Today’s Health Topic
Stress relief tips for older adults
Stress in adults, especially older adults, has many causes. You may experience it as a result of managing chronic illness, losing a spouse, being a caregiver, or adjusting to changes due to finances, retirement, or separation from friends and family. Fortunately, there are plenty of things you can do for stress relief.
Tailor the treatment
The type of stress relief that works best depends on what someone is experiencing. For example, if insomnia is a considerable source of stress in adults, a special type of cognitive behavioral therapy designed to treat insomnia, called CBT-i, may help. It aims to correct ingrained patterns of self-defeating behavior and negative thoughts that can rob you of sufficient amounts of sleep. In fact, the American College of Physicians now recommends CBT-i over medications as the first-line treatment for insomnia.
If disability is a source of stress, changes in your home may help you live more independently. Turn to your doctor, a geriatrician, an occupational therapist, or a staff member at your local council on aging for guidance.
Fixes for all
General stress in adults may be reduced with some of the following ideas, as reported in the Harvard Special Health Report Stress Management:
Engage in regular physical activity. If you are infirm, ask your doctor whether you might benefit from certain types of exercise, such as tai chi, which enhances balance. Many other kinds of physical activity improve your health, lift your mood, and reduce stress, too.

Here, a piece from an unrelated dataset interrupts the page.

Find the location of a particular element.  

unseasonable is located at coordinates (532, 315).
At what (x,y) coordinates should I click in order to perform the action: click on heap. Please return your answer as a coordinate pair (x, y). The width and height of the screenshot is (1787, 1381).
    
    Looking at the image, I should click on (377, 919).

Consider whether you might benefit from a course in assertiveness training that would help you state your wishes and handle conflicts.
Join a support group if you are dealing with bereavement.
Think about getting a pet—both the pluses and minuses. Several studies support the stress-lowering effects of having a dog, cat, or other animal companion. But don’t forget to take into consideration the physical and financial challenges of pet ownership.
Attend a mind-body program. These can help at any age. Some are specifically designed for seniors. Others may focus on chronic pain or specific ailments, such as heart disease.